The Machine Learning Pipeline
The goal of this article is go over the many steps of the machine learning process at a high level, from data collection to deploying the model to the web.
1. Collecting the Data
The first part of any machine learning project is to collect relevant data. What problem are we trying to solve? Is the data public? Where will we store the data? Is the data structured or unstructured? Structured data can contain categorical, numerical, ordinal, or times series data, and it’s important to distinguish each.
2. Exploratory Data Analysis
After we’ve collected our data, we need to establish the target variable and our features to better understand what we’re working with. Our dataset will likely have missing values and/or outliers, and there are many different approaches to handling those. We can choose to impute missing values with the mean, median, or even remove those entries altogether. For outliers, we can scale all our values or just remove them. It all depends on the nature of our data and how much of it we have.
To simplify this process, it is a good idea to create plots. There are many Python and R libraries such as matplotlib, seaborn, or plotly that make it easy to create beautiful visuals. Below are examples of plots I’ve created while exploring the data in a drug classification problem.
3. Data Preprocessing
Now it’s time to prepare our data to be modelled. If we have categorical features, we need to encode them. If our numerical features are on very different scales (e.g. one feature ranges from 0-10 while another ranges from 100-1000), we should apply some form of scaling to normalize the values. For example, standard scaling subtracts the mean from each value and divides by the standard deviation, leaving the features with a mean of 0 and a standard deviation of 1.

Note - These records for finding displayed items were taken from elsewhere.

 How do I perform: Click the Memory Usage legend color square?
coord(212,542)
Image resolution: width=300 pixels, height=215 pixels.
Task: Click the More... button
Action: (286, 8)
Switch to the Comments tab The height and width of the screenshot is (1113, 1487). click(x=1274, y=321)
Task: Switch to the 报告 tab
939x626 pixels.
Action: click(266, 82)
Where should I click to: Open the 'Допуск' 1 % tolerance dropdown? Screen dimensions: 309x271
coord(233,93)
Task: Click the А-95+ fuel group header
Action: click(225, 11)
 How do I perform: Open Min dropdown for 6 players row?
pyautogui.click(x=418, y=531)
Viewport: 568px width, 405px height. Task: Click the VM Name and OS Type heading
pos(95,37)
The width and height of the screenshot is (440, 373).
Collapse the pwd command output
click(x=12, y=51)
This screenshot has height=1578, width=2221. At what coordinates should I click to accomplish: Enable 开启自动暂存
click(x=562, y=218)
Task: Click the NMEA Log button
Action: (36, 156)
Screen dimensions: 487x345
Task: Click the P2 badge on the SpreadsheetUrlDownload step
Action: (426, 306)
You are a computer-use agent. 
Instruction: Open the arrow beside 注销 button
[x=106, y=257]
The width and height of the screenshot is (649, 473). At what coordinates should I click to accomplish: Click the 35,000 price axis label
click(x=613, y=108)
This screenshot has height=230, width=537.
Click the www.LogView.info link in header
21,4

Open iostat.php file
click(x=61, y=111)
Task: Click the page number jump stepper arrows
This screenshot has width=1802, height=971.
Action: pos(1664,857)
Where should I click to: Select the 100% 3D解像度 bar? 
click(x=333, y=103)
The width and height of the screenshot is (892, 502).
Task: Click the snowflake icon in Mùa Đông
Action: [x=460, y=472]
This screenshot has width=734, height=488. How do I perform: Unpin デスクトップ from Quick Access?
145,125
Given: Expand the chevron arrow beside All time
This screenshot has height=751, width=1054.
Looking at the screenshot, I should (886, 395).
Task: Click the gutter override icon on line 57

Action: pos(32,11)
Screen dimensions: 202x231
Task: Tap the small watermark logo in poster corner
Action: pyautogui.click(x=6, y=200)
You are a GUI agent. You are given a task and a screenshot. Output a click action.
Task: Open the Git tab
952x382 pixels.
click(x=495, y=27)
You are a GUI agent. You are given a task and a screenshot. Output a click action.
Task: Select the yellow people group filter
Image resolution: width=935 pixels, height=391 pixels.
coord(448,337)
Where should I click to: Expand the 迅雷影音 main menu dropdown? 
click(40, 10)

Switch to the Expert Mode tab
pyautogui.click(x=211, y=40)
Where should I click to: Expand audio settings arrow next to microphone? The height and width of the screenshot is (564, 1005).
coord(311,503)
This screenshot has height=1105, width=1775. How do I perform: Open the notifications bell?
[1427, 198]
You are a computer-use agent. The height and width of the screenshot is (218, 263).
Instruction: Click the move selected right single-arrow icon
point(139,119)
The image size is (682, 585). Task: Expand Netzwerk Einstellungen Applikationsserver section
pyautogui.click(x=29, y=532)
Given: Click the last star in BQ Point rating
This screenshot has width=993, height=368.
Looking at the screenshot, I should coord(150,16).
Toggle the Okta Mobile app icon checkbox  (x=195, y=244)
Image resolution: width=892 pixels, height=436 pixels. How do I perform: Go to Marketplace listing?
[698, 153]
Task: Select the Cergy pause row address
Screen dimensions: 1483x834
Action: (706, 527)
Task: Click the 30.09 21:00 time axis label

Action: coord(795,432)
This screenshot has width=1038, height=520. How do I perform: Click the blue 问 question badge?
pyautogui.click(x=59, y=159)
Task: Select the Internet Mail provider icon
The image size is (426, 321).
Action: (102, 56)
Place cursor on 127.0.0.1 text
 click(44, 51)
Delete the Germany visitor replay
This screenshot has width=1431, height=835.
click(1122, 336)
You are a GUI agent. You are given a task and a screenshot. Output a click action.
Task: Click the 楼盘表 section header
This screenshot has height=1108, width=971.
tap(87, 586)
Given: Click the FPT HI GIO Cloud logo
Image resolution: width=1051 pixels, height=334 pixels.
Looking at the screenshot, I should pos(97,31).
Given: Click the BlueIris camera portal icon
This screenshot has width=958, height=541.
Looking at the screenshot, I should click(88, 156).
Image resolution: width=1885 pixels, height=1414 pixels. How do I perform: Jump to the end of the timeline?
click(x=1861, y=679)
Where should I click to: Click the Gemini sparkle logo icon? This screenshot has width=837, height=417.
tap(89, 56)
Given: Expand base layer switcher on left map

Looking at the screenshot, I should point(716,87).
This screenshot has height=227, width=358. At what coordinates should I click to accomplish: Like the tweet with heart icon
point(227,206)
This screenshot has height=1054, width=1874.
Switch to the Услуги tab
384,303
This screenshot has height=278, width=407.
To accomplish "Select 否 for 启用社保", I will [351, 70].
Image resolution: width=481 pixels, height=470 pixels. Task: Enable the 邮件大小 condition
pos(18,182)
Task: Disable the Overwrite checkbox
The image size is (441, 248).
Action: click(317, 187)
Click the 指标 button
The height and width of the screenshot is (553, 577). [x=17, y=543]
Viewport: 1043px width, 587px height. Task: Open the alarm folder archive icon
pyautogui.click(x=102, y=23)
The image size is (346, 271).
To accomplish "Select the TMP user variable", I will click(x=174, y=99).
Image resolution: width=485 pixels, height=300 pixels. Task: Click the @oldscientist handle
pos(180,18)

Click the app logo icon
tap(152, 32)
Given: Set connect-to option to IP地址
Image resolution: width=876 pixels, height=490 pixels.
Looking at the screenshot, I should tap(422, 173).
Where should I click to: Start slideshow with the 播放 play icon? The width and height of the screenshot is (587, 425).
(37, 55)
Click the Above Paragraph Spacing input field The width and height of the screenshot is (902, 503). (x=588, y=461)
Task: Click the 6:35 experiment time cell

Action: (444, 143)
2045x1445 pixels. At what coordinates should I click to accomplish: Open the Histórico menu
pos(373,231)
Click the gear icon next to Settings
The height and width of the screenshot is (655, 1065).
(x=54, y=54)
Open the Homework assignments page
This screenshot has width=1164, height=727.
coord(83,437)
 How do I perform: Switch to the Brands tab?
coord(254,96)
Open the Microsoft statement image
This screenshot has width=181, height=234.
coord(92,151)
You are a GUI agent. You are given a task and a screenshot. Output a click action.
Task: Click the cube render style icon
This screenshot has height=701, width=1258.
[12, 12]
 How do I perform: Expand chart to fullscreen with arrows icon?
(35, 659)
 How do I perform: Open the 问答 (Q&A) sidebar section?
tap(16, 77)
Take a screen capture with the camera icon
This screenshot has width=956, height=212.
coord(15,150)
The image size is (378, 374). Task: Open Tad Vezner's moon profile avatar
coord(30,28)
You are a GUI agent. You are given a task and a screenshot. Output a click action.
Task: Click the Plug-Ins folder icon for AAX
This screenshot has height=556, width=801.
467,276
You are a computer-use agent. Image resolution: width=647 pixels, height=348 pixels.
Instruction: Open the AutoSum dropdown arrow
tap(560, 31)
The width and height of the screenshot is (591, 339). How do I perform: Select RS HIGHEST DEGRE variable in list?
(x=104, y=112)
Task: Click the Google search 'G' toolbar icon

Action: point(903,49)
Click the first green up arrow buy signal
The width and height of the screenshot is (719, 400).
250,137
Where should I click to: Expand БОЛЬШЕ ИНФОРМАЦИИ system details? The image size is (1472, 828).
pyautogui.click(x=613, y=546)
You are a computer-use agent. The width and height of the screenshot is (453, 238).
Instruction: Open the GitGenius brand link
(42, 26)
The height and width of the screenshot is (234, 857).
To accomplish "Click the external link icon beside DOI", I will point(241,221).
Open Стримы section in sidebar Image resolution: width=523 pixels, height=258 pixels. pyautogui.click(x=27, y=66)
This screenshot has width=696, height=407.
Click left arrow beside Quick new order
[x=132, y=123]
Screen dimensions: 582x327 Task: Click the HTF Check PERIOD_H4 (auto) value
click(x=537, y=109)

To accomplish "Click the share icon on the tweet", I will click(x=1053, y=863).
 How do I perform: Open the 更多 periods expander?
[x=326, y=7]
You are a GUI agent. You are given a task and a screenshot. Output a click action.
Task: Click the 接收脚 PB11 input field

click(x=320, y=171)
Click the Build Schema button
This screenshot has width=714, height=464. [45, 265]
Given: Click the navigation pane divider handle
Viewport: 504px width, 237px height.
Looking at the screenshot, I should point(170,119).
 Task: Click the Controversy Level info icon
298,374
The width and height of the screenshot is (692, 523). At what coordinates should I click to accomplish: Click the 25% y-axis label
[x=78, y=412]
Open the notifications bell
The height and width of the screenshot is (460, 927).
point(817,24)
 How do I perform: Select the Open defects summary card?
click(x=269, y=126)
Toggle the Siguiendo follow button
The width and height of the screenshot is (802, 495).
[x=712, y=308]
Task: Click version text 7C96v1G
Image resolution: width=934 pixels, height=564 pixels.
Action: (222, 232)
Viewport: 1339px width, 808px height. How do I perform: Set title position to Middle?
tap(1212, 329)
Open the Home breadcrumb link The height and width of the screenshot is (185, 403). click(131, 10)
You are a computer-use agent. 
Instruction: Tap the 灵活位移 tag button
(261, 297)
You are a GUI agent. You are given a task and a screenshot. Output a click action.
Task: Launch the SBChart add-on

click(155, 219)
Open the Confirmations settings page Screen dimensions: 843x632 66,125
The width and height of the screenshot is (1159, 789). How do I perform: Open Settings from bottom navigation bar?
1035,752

At this point it is important to solidify our understanding of the features instead of blindly feeding the values to a model. This will allow for effective feature engineering, as it will help us identify useful ways to modify our features and create new ones. For example, if one of our features was a datetime, it may be useful to create a new feature that specifies what day of the week that was.
Selecting which features to use is the next step. If we have a lot of them, we may want to reduce the dimensionality with techniques such as Principal Component Analysis. In future steps when we analyze our model, we may need to come back to this step and drop features that were found to be less important.
Next we need to split our data into training, validation, and test sets. Holding out parts of our data will help give us an idea of how our model will perform in the real world and also help avoid overfitting. The ratios for the split will depend on how much data you have and how balanced it is.
4. Choosing an Algorithm
There are many supervised and unsupervised algorithms commonly used in machine learning. Choosing which to use will depend on the type of problem (i.e. regression, classification) and the target outcome. For example, we may choose to use linear regression if the outcome was a continuous variable and logistic regression when predicting a binary outcome. Other common supervised algorithms include K-Nearest Neighbours, Support Vector Machines, decision trees/random forests, neural networks, and more.
5. Hyperparameter Tuning
This section is essentially adjusting the right parameters to optimize our model’s performance. Perhaps the most important hyperparameter is the learning rate. Some machine learning libraries such as Tensorflow and scikit-learn have built in optimizers for neural networks that will automatically tune the learning rate over a certain number of epochs. Depending on the type of model, there will be different hyperparameters to tune (e.g. maximum depth of tree-based models, or number of layers in a deep neural network).
6. Evaluating the Model
Choosing what metric to evaluate our model on will depend on the type of problem. Regression models tend to be evaluated on the (root) mean squared error, mean absolute error, or its R-squared value. Classification models are typically evaluated on accuracy, precision, recall, or its f1 score. Together, these components can be combined to produce a confusion matrix like the one below.
There are also some important considerations to take into account during this stage. Is the model underfitting/overfitting the data? Is there any correlation in the predictions that my model is getting wrong? How do all my models compare? Based on these findings, it may be worthwhile to go back to previous steps and adjust accordingly.
7. Deploying the Model
The final step is to serve our model to the web. We should continue to evaluate our model against real world data and make the necessary changes based on how it performs. The model may need to be retrained over time as new and updated data becomes available.
Summary
And that’s it! This was a very high level overview of an end to end machine learning project. Each stage can be further broken down into much more detail, but the aim of this article was just to provide a general idea of what the pipeline looks like.